12 Instagrammable places in Sheffield
Where is Sheffield? Sheffield is located in England. Unlike other large English cities, Sheffield never had many great monuments. However, you won't get bored because there are many things to do in Sheffield. Despite the wealth produced in the industrial era by the steelworks, the city has always moderated its pretensions and kept a rather modest face.
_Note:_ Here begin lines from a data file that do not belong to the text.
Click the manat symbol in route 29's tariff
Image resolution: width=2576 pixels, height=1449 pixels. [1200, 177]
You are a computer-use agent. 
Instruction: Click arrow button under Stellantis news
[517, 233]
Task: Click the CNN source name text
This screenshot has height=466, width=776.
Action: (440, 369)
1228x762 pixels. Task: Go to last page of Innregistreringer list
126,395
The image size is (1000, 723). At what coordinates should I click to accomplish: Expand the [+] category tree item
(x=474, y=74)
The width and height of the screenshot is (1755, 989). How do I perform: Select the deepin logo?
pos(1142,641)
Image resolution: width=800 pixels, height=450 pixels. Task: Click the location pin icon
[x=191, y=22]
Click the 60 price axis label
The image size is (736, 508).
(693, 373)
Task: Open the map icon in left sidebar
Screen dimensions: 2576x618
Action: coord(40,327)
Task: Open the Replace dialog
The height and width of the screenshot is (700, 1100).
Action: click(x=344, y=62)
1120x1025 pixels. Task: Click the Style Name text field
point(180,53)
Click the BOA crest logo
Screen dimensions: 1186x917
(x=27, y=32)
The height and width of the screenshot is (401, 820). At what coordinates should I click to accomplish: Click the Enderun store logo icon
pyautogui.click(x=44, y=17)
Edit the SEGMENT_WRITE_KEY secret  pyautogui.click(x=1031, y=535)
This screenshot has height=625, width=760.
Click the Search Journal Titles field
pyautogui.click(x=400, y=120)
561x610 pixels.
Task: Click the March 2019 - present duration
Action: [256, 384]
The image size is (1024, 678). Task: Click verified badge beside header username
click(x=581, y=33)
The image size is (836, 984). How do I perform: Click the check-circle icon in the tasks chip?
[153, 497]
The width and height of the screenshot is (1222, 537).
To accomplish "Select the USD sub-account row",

Because of that earned its nickname of "the largest village in England". Where is Sheffield located exactly? In Yorkshire, the United Kingdom. Even if the centre's shopping streets are rather ordinary, Sheffield is still a pleasant place to walk and take most liked Instagram photos. Once you enter the quieter streets, you will quickly find many landmarks and historical sites. In this article, you will read about 12 instagrammable places in Sheffield. You will also find answers to your questions, such as what to see in Sheffield, what to do in Sheffield, etc.
1. Symbol of power and influence, Wentworth Castle
The gardens are located next to a Victorian castle. The castle is not open to the public as it houses a hotel. The castle is surrounded by 200 ha: slightly undulating parkland and 25 hectares of beautiful gardens. The gardens consist partly of formal gardens, a border garden, and a "woodland garden" with a huge collection of rhododendrons, azaleas, camellias, and magnolias, so when visiting in May and June, you can enjoy a true colour feast. In the park is the beautiful ruin of Stainborough Castle, you can climb the tower of this ruin, and you have an Instagrammable view of the gardens and the surrounding parkland. Walking routes have been plotted in the surrounding parkland, and during a walk, you can enjoy the particularly beautiful landscape.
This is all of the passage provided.